Conséquences imprévues de l’assurance obligatoire

Dans notre article, nous établissons un lien entre l’acceptation par un prêteur des demandes de prêt hypothécaire individuelles dans un secteur de recensement donné et les changements dans la mesure dans laquelle le secteur est couvert par une carte des inondations. Nous cherchons finalement à quantifier la réaction des banques et des emprunteurs lorsqu’ils se trouvent soudainement dans une zone inondable, ainsi que les exigences d’assurance qui accompagnent cette couverture.

Nous constatons que la probabilité qu’une demande de prêt soit acceptée par un prêteur, ainsi que le montant des prêts acceptés, sont plus faibles dans les régions qui connaissent une croissance de la couverture des zones inondables. Proportionnellement à l’hypothèse selon laquelle les coûts de l’assurance contre les inondations réduisent la capacité d’emprunt des ménages marginaux, nous constatons que la réduction des prêts est la plus forte pour les ménages ayant un revenu relatif plus faible et des scores FICO plus faibles, après avoir pris en compte les occurrences réelles d’inondations, le risque d’une région, et les caractéristiques de l’emprunteur et de la banque. Nous effectuons un certain nombre de tests dans notre article pour nous assurer que nos résultats captent l’effet de l’exigence d’assurance par opposition à tout effet pouvant résulter d’un risque d’inondation sous-jacent.

Bien que nos résultats décrivent certaines conséquences négatives – et probablement involontaires – résultant des exigences d’assurance obligatoire, il convient de noter que nous ne parlons pas des effets globaux sur le bien-être de la mise à jour des cartes d’inondation ou de la nécessité d’une assurance.
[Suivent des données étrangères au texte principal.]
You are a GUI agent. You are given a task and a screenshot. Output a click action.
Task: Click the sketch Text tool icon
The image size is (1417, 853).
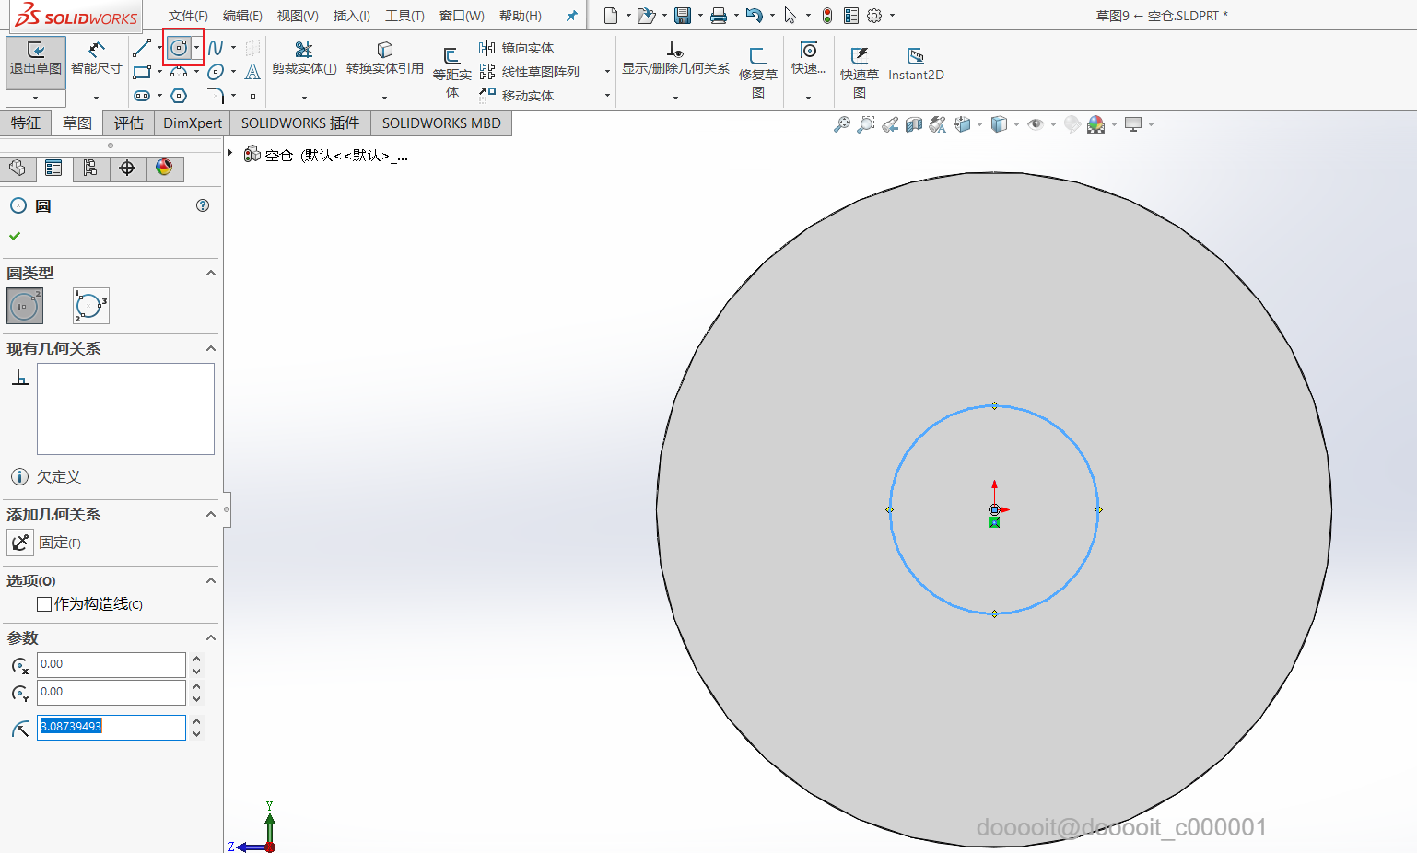pos(252,72)
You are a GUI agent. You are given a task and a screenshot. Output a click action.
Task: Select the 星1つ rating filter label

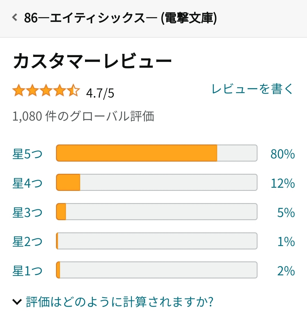pos(27,271)
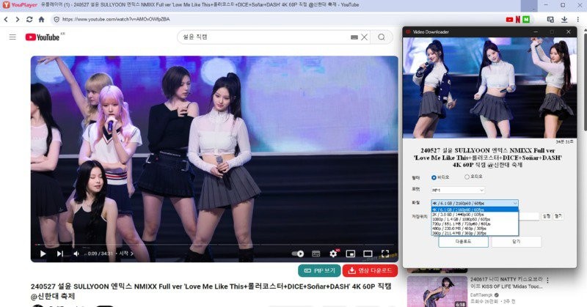Open the Netflix shortcut icon
Viewport: 587px width, 307px height.
coord(518,20)
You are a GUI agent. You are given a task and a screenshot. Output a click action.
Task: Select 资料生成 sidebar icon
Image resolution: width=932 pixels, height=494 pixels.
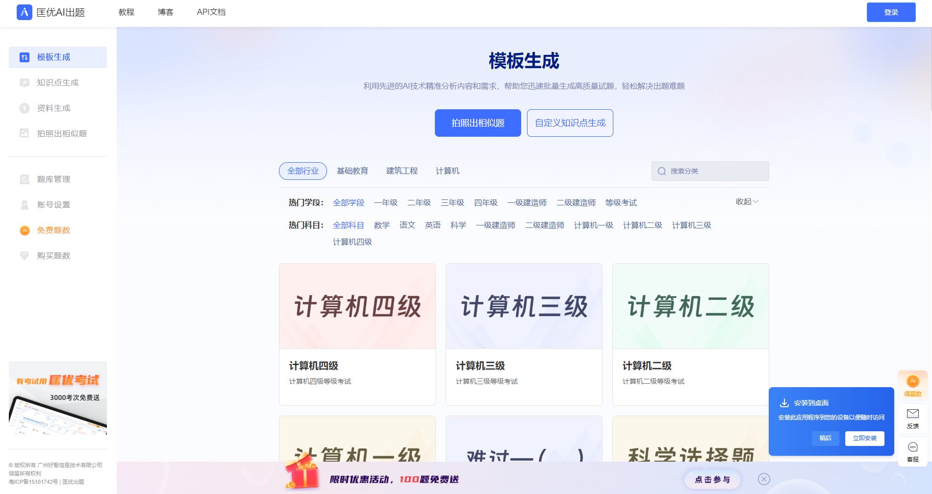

Cependant, puisqu’il semble socialement indésirable de limiter les quartiers riverains aux riches, nos résultats témoignent de l’importance de tenir compte de l’abordabilité lors de l’introduction de normes obligatoires. Lorsque le Congrès a adopté la loi de 2014 sur l’abordabilité de l’assurance contre les inondations des propriétaires, il a demandé à la FEMA d’élaborer un projet de cadre d’abordabilité. La FEMA a publié son cadre d’abordabilité en 2018 mais ne l’a pas mis en œuvre car la FEMA ne dispose pas encore du financement nécessaire.

Kristian Blickle est économiste de recherche financière dans les études sur les risques climatiques au sein du groupe de recherche et de statistiques de la Federal Reserve Bank de New York.
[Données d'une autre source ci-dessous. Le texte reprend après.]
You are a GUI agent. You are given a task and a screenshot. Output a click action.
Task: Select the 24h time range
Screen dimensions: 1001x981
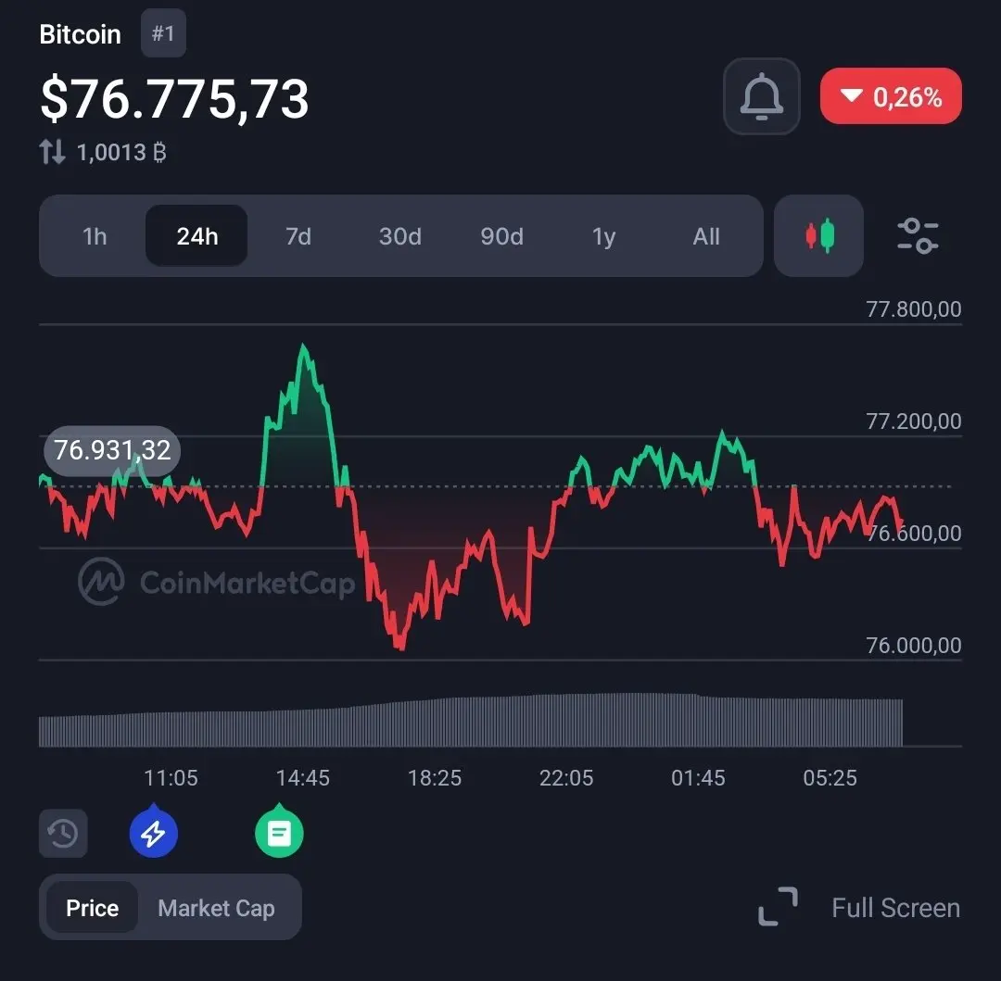coord(196,236)
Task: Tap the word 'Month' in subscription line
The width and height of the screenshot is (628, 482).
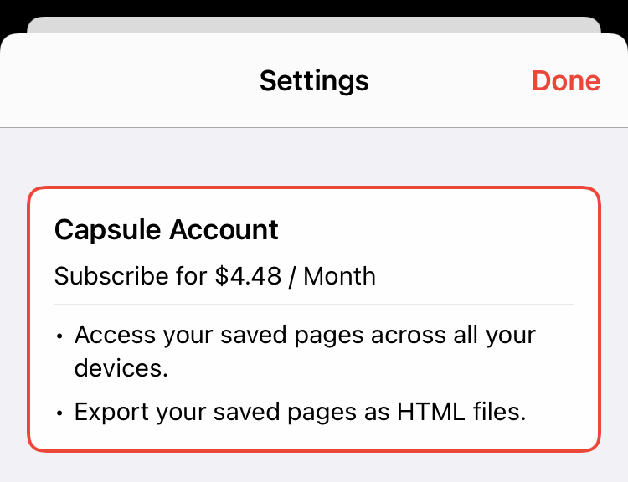Action: point(340,276)
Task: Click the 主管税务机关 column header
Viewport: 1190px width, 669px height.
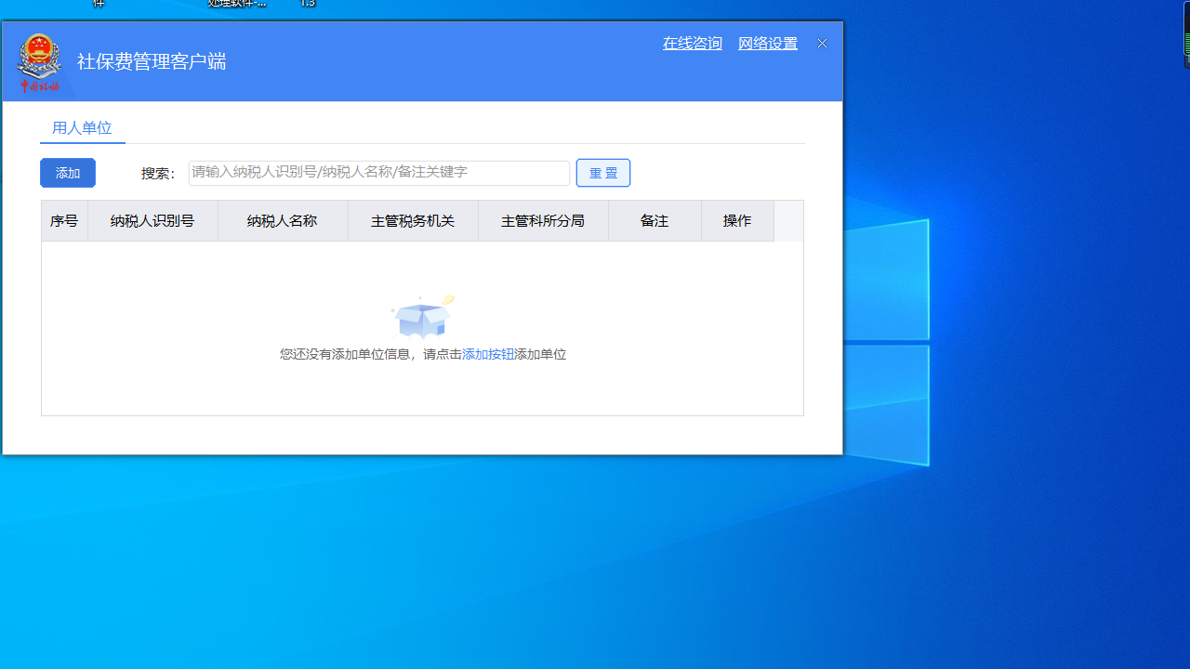Action: tap(413, 220)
Katherine Engelman est spécialiste des données au Bureau des données et de l’analyse du groupe Technologie de la Banque.

Theo Linnemann est data scientist au sein du Data and Analytics Office du groupe Technology de la Banque.

João AC Santos est directeur de la Division de la recherche sur les politiques d’intermédiation financière du Groupe de la recherche et des statistiques de la Banque.


Avertissement
Les opinions exprimées dans cet article sont celles des auteurs et ne reflètent pas nécessairement la position de la Federal Reserve Bank de New York ou du Federal Reserve System. Toute erreur ou omission est de la responsabilité des auteurs.